__Work task__.
Locate the word "Show" in the entries below, then gather every line that holds it.

(Stored data)
● ● ● ●

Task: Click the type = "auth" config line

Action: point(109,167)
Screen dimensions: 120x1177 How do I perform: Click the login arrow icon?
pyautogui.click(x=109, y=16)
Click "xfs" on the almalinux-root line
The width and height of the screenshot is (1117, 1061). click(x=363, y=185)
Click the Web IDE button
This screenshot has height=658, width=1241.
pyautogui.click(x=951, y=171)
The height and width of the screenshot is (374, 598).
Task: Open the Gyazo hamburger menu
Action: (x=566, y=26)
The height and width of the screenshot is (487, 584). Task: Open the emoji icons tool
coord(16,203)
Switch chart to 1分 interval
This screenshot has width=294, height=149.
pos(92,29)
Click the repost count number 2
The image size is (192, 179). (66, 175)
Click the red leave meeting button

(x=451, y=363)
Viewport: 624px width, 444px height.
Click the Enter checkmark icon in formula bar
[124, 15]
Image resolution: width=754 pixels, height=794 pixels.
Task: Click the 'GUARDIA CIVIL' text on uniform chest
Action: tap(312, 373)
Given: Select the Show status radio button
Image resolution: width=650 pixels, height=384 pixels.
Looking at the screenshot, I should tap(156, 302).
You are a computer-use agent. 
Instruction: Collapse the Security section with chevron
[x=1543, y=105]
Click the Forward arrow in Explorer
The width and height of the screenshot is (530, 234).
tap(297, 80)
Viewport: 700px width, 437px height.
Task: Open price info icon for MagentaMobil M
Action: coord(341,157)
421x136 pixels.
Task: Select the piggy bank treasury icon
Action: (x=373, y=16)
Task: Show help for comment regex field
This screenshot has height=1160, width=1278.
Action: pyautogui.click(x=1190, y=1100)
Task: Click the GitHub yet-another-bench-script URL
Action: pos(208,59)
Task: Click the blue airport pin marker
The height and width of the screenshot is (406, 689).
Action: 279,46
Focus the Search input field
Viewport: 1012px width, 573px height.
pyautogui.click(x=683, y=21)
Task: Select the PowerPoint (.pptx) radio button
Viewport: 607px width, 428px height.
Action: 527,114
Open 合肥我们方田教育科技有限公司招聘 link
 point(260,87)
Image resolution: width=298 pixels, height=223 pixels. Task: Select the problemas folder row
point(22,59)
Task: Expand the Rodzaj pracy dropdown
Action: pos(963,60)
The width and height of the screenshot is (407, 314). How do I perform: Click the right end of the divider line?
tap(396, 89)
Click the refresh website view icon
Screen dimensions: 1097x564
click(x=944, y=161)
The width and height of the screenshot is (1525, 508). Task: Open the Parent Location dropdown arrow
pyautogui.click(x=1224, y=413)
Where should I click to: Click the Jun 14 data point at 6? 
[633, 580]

● ● ● ●

__Task response__.
Given: Select the Show status radio button
Task: Show help for comment regex field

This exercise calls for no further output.